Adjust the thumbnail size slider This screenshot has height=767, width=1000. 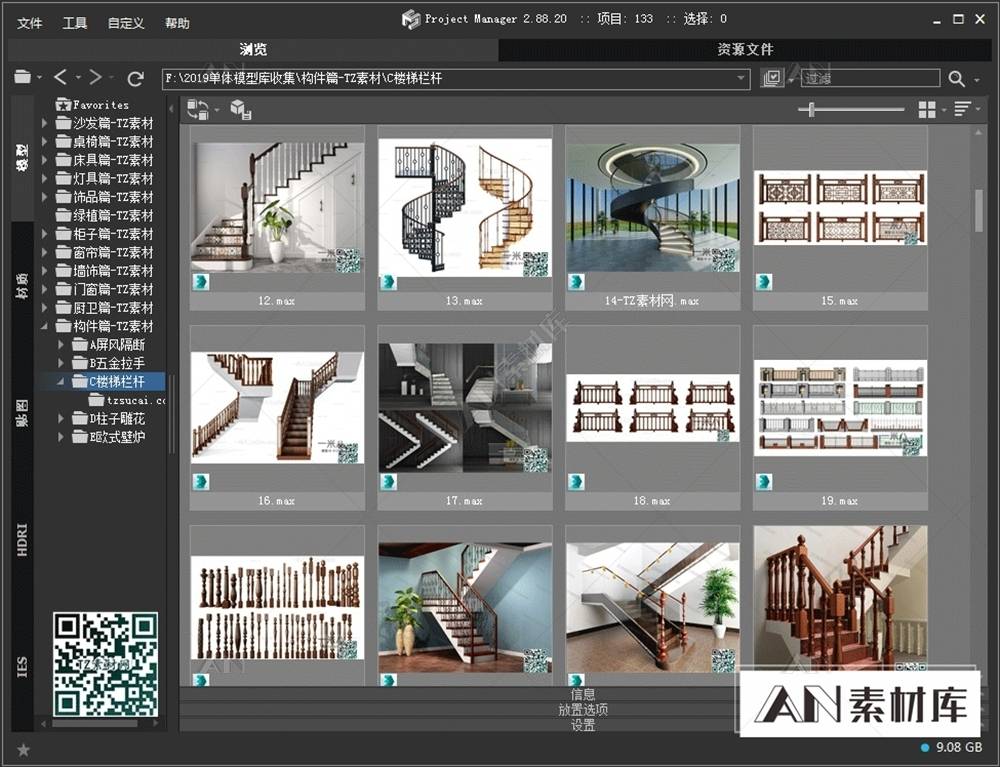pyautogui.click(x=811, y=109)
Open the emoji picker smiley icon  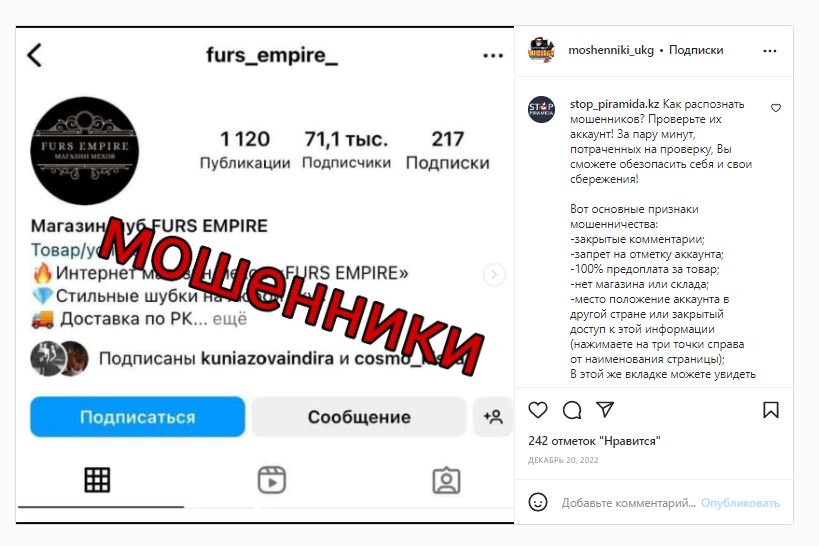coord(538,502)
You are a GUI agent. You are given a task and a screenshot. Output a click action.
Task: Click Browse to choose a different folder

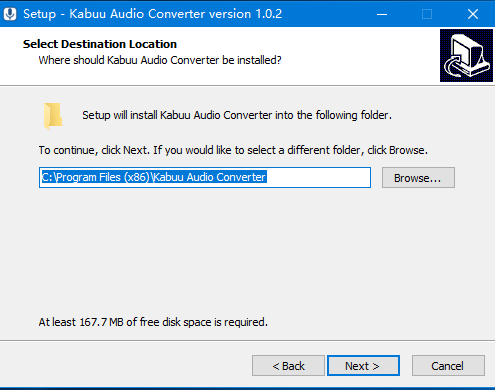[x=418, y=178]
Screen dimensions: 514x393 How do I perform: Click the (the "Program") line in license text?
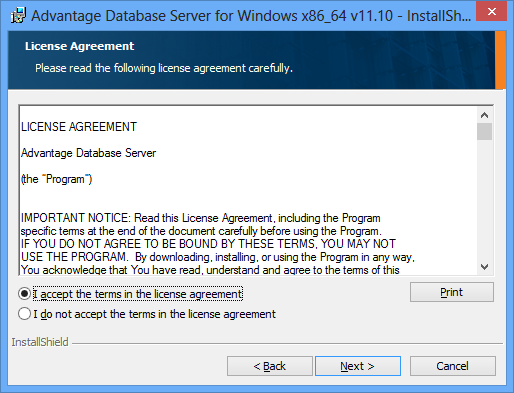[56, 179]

▸ Problem requirements
Beginning at the line that holds "You are a GUI" and ending with the last line of the entries, please set down each line exactly, leaving every picture out.

▸ Written reply
You are a GUI agent. You are given a task and a screenshot. Output a click action.
Task: Click Browse to choose a different folder

[x=418, y=178]
Screen dimensions: 514x393 How do I perform: Click the (the "Program") line in license text?
[56, 179]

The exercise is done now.